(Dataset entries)
· · · · · · ·

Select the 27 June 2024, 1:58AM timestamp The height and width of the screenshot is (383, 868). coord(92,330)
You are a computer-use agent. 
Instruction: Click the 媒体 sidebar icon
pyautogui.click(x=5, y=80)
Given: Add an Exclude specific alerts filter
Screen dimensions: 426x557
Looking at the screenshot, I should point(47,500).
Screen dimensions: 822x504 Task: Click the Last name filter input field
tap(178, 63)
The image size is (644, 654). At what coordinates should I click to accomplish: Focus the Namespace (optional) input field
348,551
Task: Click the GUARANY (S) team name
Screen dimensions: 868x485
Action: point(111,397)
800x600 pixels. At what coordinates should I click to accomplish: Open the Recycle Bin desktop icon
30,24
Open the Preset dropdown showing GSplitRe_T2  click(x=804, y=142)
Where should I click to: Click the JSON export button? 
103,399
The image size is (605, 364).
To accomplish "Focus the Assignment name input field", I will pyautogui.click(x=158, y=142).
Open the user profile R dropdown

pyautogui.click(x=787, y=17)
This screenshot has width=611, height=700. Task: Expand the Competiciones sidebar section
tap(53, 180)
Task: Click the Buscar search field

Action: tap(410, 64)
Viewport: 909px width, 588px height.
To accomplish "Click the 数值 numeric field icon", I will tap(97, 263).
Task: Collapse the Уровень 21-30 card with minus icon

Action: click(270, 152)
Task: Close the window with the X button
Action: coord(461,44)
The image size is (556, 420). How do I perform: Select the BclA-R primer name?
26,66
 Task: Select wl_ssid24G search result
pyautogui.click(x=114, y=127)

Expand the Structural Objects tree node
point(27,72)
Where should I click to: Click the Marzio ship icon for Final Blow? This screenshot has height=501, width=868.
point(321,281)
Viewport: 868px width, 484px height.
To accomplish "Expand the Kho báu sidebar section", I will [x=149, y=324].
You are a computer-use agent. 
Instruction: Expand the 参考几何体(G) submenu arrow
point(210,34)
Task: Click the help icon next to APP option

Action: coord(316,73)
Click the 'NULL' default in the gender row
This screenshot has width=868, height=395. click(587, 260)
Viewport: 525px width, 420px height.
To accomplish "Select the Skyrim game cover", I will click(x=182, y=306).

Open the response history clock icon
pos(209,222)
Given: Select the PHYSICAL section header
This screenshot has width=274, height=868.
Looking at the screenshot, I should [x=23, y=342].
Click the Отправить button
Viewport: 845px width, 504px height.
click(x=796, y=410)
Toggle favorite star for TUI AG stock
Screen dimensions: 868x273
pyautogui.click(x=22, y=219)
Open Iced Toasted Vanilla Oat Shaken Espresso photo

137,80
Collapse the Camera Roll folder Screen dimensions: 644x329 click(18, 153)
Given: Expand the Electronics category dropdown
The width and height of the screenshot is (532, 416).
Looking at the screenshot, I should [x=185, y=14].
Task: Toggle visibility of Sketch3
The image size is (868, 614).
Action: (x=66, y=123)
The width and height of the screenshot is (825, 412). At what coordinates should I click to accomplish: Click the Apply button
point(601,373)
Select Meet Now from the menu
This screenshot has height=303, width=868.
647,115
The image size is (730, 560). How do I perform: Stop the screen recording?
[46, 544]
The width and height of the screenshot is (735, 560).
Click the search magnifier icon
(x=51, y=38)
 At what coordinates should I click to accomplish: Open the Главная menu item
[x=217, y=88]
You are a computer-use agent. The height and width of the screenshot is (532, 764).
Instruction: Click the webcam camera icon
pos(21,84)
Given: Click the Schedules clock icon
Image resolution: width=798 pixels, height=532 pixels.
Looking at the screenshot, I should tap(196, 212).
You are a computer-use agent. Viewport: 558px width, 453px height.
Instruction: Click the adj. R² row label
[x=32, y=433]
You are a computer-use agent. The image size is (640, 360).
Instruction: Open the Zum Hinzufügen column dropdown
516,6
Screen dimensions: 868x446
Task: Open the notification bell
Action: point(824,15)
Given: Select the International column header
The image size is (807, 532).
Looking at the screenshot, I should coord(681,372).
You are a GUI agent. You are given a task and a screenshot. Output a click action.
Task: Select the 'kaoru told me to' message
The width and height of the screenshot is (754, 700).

· · · · · · ·

Look through the entries and return every line where "header" appears.

Given: Select the PHYSICAL section header
Given: Select the International column header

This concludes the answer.